Text excerpt:
==========

Choosing a Workflow

hallister commented 11 years ago

NOTE
This is a decision that needs to be made AFTER the Git tutorial. 
Don't bother with this  until you are fairly comfortable with Git and 
Github.

This section is likely to appear overwhelming. However, a single workflow is extremely important for a project with this team size. All workflows have their pros and cons, and is largely going to be choosing the one that "makes the most sense" to you.

Anyone interested in a particular work-flow that is willing to do a
write up on it,  please add a comment with your write-up below.

hallister commented 11 years ago

Integration Manager Workflow

The idea behind this workflow is that the primary repository should be blessed: only code that has passed testing and peer-review should make it in.

Below I'll explain a specific type of IMW using existing tools like Github and TravisCI. There are two examples listed below. The "Developer" example is what you as a developer will be doing as a part of this workflow. The "Merge Master" example is what a code reviewer will do. If you aren't interested in the "behind the scenes" you can skip over the Example (Merge Master) section.

Initial Steps

IMW has a couple of inital steps:

Fork the base repository on Github.
Clone your Github fork on your local machine.
Add the base repository as a remote.

$ git clone your_github_fork_url directory_name $ cd directory_name $ git remote add upstream your_github_fork_url

The above steps are required once per machine you plan to develop on.

Example (Developer)

Let's assume you've made some changes to the code, you've written the tests for the code and are ready to submit the code to the base repository. Let's assume your current branch is "widgets". Here are the steps:

$ git add .
$ git commit -m "feature: made the widget move in 9 dimensions"
$ git push -u origin widgets
Open a Pull Request

Example (Merge Master)

Once your Pull Request is complete a few magical things will happen in the background:

TravisCI a continuing integration server will pull the code from your fork and run a variety of tests on it, including:

Code Quality Verification - Did you play by the rules of PEP8?
Project Layout Verification - Is stuff where it is supposed to be?
Unit Test Runthrough - Run all of the tests to ensure they pass successfully.

Once this process is complete, TravisCI updates your Pull Request with the status (Pass/Fail). Once this is done a Merge Master (This could be the entire team, or a few permanent people, or a rotating position etc), will review the code for the following:

Were unit tests written?
- Are additional tests needed?
- Are all tests required (ie: no tests were created that will always pass)?
- Did the tests pass?
Did the submission pass PEP8 tests?
Is the code well documented?

If the Merge Master runs into problems they can post them to the Pull Request. If not, the Merge Master merges (or cherry-picks if neccesary) the changes into the base repository branch and the merge is complete.

What happens if it passes all the tests and still breaks something?

If a breaking change is introduced, and that change is introduced before anyone else commits code, we can simply reset the master to the commit prior to the breaking one. If it isn't noticed, it is fixed as any bug would be.

==========

Your tasks:
**a.** Name every check that TravisCI runs on a pull request, according to the Git workflow thread.
**b.** Answer these questions using the Git workflow thread:
(i) What is the current branch called in the developer example?
(ii) How often must the initial steps be done?
(iii) What can be done if a breaking change comes in before anyone else commits code?
**c.** Carry on the Git workflow thread, starting after its last sentence.
The data that comes next has no connection to the Git workflow thread.

==========

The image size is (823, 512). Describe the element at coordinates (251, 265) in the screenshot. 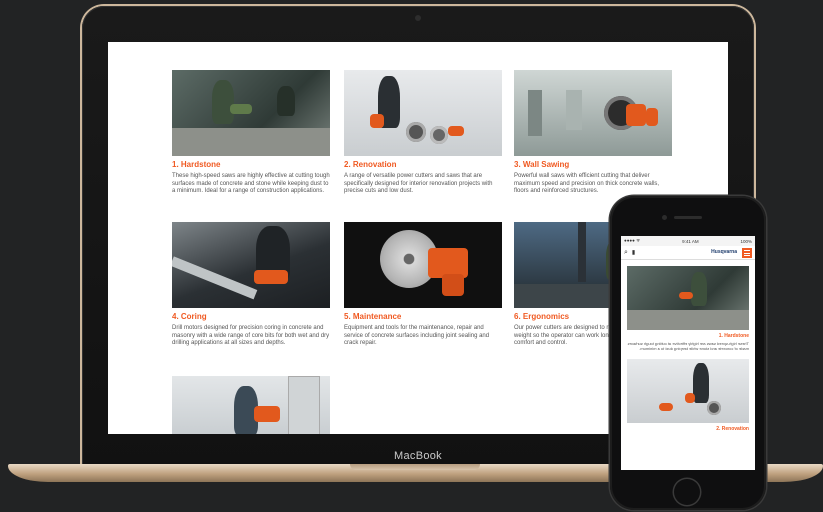

I see `card-image-coring` at that location.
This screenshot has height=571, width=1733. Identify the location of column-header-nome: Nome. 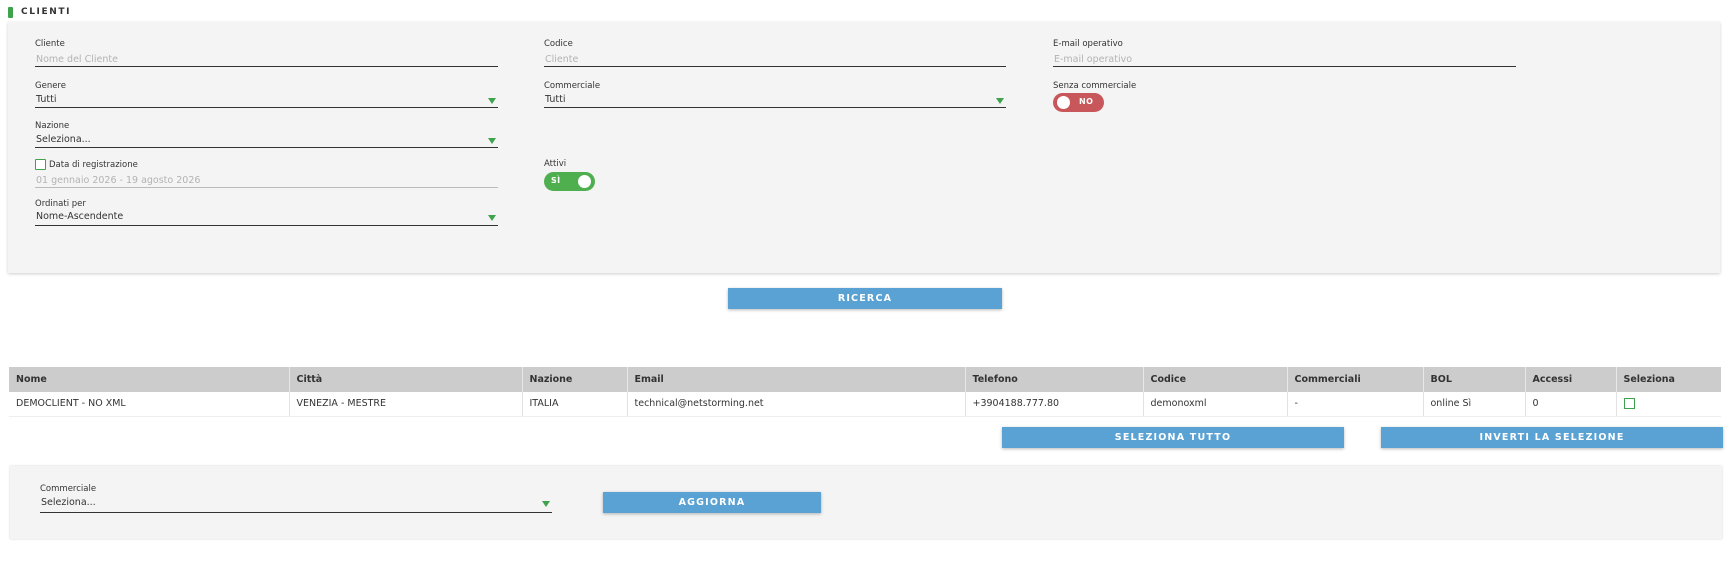
(150, 380).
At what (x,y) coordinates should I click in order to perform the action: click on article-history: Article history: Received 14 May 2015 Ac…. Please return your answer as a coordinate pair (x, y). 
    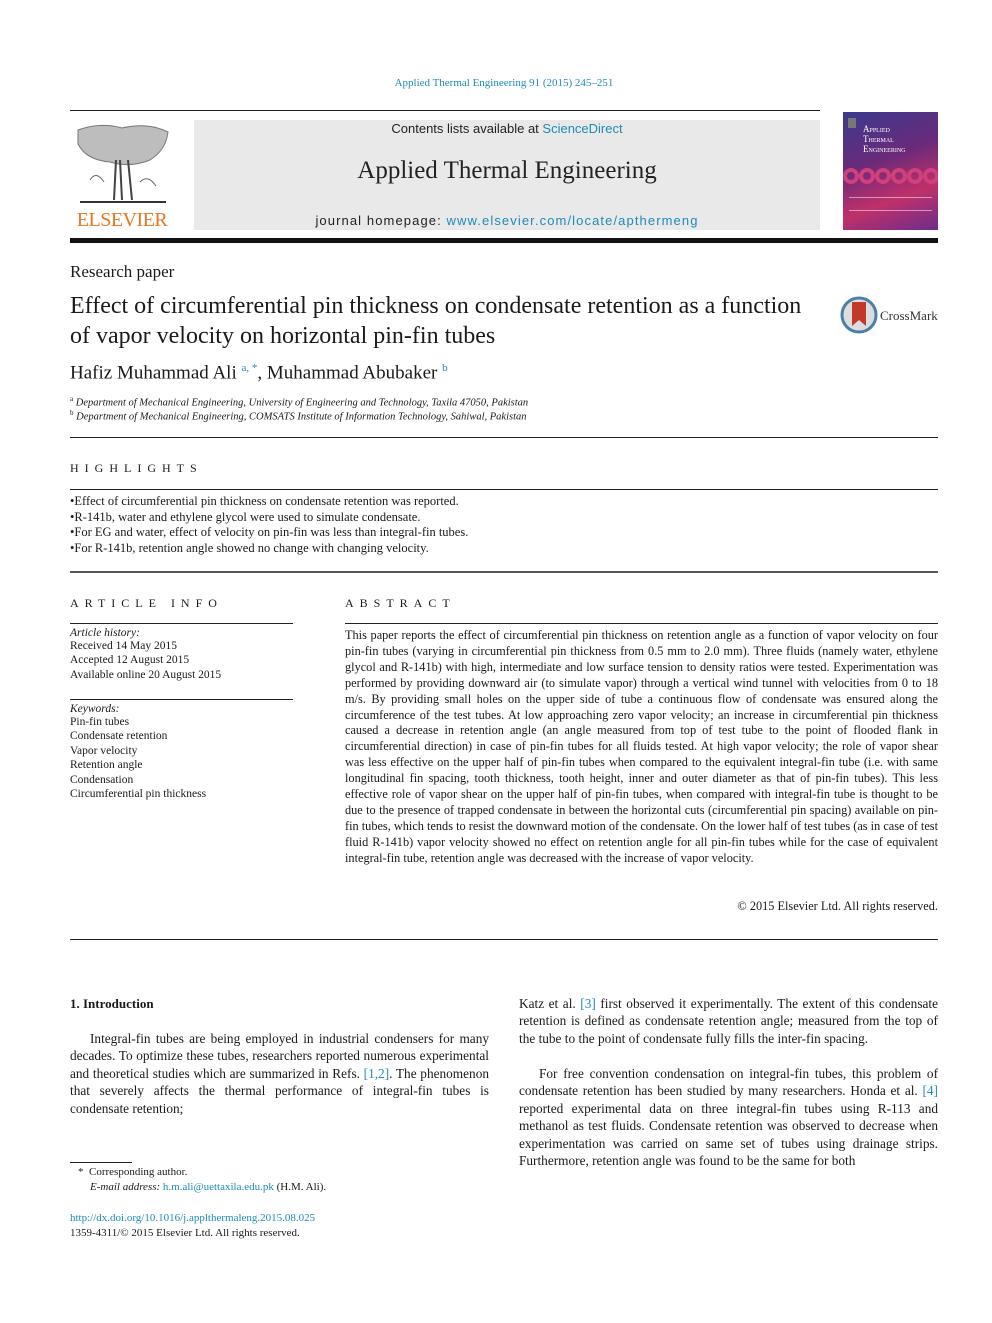
    Looking at the image, I should click on (182, 654).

==========

Answer list:
**a.**
Code Quality Verification
Project Layout Verification
Unit Test Runthrough

**b.**
(i) It is called "widgets".
(ii) They must be done once for each machine you plan to develop on.
(iii) The master can be reset to the commit before the breaking one.

**c.**
Pros and Cons

All workflows have some pros and cons. and Integration Manager Workflow is not different.

Pros

Simple: It's one of the "easiest" workflows for developers:
- Notifications are automated (Github).
- Shifts Git intricacies to those familiar with Git (Merge Masters).
Central: Because all team members have a public repository, anybody can pull from anyone else.
Review First: Nothing makes it into the codebase until it has been reviewed and tested.

Cons

Multiple Tools: Pull requests can't be done from the command-line, so developers will have to go to Github as a part of the workflow. Done incorrectly it can be "slow".
Added Responsibilities: Merge Masters will have the extra responsibility of reviewing code.
Fetching: In order to keep your forked Github branch in sync with the main branch, you'll need to fetch the upstream master and sync it. I have a git alias that makes this a simple git resync upstream/master.

andyleejordan commented 11 years ago

I'm going to respond line-by-line from the top here. Justin and I are advocating a very similar model, mostly because we're both basing off A successful Git branching model.

The idea behind this workflow is that the primary repository should be blessed: only code that has passed testing and peer-review should make it in.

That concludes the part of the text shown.